SOURCE DATA.
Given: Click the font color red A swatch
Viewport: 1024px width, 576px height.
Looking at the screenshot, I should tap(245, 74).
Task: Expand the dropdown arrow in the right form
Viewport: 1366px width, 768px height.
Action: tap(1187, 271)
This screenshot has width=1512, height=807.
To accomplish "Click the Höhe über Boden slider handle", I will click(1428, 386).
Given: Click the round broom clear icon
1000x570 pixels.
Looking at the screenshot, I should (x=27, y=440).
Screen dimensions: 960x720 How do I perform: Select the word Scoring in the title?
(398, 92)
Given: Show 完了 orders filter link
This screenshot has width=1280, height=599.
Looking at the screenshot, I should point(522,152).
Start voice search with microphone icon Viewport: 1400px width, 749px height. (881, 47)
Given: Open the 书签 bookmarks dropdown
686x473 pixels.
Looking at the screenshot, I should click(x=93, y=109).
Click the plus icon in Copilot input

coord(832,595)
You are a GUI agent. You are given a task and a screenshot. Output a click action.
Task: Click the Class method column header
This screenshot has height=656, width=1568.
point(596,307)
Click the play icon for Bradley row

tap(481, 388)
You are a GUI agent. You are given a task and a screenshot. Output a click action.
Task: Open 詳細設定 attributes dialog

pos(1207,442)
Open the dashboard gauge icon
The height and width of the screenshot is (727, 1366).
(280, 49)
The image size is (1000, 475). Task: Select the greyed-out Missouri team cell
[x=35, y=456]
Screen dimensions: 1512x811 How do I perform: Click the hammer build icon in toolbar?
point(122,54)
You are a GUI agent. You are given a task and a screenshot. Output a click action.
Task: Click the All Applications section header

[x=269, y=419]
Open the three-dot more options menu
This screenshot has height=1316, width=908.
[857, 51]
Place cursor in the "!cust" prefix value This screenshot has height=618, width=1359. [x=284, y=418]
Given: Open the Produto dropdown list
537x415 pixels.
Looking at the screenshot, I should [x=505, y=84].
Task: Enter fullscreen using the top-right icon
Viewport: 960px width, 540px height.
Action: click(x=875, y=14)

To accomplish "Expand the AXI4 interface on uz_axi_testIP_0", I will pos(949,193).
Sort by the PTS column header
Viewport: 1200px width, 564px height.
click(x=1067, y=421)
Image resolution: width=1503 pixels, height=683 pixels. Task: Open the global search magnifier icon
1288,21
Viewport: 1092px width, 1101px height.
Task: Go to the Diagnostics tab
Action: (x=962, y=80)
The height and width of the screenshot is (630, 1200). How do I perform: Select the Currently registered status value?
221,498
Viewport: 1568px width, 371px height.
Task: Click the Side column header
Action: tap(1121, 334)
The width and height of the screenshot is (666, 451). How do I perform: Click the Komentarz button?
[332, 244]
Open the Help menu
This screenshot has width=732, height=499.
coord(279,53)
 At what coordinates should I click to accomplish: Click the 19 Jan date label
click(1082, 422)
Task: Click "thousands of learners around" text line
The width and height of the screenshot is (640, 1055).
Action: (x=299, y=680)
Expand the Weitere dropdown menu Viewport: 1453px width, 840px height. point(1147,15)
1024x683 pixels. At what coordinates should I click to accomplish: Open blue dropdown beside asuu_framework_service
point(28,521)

WORK TO BE COMPLETED. Would you return all lines from the preceding listing that contain the word "Expand"?

YOUR RESPONSE.
Task: Expand the dropdown arrow in the right form
To accomplish "Expand the AXI4 interface on uz_axi_testIP_0", I will pos(949,193).
Expand the Weitere dropdown menu Viewport: 1453px width, 840px height. point(1147,15)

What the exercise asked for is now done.